Third, a real SD-DP service provider must be the DX enabler for enterprise clients, i.e. being able to transform, serve and support major DX functions for an enterprise from end users or devices, cloud migration, access, backup and storage, dynamic and application policy-based WAN connectivity, to a holistic security posture. In other words, the SD-DP fabric must cover and enable those pivotal DX architectures and elements in the enterprise’s business ecosystem now and ongoing basis.
Recently I went for an on-site visit and case study of Exponential-e Ltd, a London UK HQed cloud, network, and unified communications provider and SD-DP service front runner in the industry and market, and believe some of their SD-DP best practices and successes are worth being discussed and shared in this post.
Strategically, I find the firm’s executive team have a good and clear understanding of the enterprise value chain in the DX era: move the workload to and operate from the cloud, and in order to ensure robust, agile, consistent and secure cloud performance, SD-WAN and end-to-end security are imperative in the service bundle. Since 2013, the firm has geared towards making such unified and bundled digital solutions possible. With the firm’s recent announcement of its SD-DP launch into service, the leadership’s right vision and mindset is moving the business to the next level.
In reference to the first key qualifier for a SD-DP service provider mentioned above, Exponential-e in recent years has done due diligence to put their SD-WAN (powered by Nuage Networks – Nokia’s SDN Division) service in place. The firm’s SD-WAN offering can operate over a hybrid underlay of self-owned VPLS national network and public Internet, and soon directly over wireless LTE or 5G as well.
Nuage’s SD-WAN, similar to Cisco’s Viptela, is designed and developed as a carrier grade solution for the enterprise market. This makes Exponential-e’s offering a Managed SD-WAN Service (vs. DIY types of vendors and offerings in the market), which is professionally managed, multi tenancy capable, SLA backed, and delivered over an SDN service open architecture.

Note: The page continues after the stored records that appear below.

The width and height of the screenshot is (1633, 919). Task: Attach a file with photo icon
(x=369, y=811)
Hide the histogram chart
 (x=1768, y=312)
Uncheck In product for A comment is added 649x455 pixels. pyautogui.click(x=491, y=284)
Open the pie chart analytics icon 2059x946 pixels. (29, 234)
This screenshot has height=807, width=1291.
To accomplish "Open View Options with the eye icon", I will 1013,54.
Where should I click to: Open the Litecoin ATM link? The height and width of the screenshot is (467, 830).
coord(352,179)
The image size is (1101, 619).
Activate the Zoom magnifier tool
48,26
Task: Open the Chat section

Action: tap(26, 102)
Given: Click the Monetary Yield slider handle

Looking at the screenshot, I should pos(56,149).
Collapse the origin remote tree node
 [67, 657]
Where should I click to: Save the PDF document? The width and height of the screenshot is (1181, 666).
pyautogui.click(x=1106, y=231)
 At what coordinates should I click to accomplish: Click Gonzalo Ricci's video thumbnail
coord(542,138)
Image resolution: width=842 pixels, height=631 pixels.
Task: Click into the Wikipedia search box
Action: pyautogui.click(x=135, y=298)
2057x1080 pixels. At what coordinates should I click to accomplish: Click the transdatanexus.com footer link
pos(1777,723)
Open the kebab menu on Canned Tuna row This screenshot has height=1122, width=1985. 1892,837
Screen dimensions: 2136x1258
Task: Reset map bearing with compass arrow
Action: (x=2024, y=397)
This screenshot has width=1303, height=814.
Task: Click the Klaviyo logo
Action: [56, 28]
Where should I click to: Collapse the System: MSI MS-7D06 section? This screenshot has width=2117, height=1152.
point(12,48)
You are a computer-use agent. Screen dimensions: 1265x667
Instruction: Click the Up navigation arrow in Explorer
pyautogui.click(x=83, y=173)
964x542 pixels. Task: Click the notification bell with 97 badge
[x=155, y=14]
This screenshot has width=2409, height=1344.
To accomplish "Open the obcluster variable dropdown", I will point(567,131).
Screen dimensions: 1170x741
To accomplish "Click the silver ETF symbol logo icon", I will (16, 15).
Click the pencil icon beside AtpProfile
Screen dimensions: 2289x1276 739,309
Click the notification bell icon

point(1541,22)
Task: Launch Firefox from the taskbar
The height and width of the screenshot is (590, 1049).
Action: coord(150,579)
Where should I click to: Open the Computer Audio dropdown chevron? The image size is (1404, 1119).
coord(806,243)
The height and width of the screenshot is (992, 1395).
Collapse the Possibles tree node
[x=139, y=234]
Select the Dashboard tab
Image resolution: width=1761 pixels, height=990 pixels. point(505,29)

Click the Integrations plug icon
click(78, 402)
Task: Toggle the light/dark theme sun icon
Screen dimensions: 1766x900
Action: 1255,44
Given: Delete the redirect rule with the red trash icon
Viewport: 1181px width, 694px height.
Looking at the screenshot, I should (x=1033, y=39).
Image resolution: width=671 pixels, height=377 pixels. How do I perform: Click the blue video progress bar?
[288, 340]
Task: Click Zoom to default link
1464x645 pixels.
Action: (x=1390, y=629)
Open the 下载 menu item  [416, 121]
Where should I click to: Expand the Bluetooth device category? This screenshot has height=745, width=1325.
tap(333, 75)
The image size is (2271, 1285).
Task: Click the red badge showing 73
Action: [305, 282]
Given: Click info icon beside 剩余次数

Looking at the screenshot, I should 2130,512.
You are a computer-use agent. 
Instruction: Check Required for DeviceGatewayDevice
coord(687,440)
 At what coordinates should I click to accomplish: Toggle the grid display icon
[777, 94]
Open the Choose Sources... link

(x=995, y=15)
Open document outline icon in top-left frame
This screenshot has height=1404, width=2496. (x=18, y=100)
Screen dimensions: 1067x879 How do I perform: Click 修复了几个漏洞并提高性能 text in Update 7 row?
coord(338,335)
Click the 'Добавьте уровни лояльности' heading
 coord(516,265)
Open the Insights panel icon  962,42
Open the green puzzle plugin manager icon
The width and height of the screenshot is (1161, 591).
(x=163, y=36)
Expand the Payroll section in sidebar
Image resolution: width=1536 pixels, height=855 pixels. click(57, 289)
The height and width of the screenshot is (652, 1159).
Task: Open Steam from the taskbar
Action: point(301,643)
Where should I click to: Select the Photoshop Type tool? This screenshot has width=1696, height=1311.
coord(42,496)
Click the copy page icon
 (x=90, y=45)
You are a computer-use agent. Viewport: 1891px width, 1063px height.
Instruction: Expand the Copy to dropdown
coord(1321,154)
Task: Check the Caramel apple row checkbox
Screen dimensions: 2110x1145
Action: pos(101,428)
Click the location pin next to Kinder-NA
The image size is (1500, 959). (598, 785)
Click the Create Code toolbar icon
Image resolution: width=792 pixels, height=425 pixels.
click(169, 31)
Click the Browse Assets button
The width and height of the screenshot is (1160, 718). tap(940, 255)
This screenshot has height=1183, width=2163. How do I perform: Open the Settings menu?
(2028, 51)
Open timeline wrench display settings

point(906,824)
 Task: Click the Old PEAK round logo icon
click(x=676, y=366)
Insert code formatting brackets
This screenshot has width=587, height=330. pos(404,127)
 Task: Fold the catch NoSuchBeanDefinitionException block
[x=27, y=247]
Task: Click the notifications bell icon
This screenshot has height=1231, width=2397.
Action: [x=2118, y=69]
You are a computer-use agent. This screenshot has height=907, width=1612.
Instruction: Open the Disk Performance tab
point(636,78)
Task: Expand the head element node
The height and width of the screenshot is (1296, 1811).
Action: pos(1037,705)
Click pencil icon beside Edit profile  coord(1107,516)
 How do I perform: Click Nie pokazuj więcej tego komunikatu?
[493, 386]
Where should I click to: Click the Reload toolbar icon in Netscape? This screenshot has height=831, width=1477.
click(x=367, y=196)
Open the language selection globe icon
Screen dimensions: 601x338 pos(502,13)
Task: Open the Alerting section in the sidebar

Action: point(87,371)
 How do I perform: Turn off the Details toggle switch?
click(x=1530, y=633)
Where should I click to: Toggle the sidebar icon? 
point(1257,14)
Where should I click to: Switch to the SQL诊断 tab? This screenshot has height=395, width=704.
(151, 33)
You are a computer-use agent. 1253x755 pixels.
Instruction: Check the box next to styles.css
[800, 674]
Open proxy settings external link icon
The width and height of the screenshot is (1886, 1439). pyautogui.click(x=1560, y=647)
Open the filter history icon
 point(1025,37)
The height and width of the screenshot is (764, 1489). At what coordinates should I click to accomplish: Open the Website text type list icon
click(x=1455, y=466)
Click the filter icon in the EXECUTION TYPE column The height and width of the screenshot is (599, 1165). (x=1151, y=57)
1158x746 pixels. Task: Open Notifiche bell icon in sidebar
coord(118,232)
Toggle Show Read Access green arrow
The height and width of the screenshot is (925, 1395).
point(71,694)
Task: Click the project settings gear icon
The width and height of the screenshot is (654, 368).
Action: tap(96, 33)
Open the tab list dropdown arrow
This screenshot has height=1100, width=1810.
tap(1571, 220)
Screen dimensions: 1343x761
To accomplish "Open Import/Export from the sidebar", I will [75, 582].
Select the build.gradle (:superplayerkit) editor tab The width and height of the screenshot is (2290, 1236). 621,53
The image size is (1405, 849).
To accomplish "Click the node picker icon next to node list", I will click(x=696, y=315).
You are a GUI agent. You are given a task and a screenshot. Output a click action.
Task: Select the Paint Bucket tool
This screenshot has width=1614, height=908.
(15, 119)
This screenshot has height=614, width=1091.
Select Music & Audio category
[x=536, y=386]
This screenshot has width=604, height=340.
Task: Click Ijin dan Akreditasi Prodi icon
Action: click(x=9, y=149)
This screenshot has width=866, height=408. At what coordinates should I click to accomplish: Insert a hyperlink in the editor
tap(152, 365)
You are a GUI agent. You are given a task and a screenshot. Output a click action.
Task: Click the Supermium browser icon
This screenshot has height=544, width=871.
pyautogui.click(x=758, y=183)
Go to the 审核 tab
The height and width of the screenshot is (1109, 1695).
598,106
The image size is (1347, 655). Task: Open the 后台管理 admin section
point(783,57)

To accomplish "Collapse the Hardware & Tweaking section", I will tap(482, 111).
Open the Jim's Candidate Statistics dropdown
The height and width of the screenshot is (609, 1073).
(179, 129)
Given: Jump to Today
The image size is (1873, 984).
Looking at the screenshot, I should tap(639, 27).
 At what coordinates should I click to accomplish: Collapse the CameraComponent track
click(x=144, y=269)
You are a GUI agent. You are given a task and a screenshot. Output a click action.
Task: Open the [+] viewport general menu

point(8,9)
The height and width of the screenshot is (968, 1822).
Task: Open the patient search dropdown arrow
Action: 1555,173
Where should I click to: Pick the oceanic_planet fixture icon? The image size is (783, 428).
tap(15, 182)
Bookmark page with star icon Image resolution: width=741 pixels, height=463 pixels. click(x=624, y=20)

Based on recent industry surveys, more and more enterprises are choosing managed IT/Networking service which enable them to focus more on achieving their own business intent and goals via reliable, agile and secure applications, while leaving the heavy lifting of digital infrastructure operation and management behind the scene or “under the hood” to the service provider. That’s the core value that a managed SD-DP solution or service can bring aboard.
It’s also interesting to point out that in comparison with layer-3 MPLS or also called private IP solutions, the VPLS network that Exponential-e owns is a layer-2 Ethernet solution which is less costly for the clients to sign on with more operation control and flexibilities. This also makes the firm’s networking transition to SD-WAN easier and smoother, i.e. fitting nicely to a managed hybrid SD-WAN offering which is an appealing start point of next-gen networking transition for most enterprises nowadays.
Most important of all, in last quarter of 2018, Nuage announced its “SD-WAN 2.0” strategy focusing on end-to-end uniformity — the edge, private data center and public clouds all use the same networking technology and management interface or the so called “single pane of glass”. This also reinforced Exponential-e’s intent to streamline key service elements over a central and unified platform– namely SD-DP and its implementation from a service provider’s perspective facing the enterprise market.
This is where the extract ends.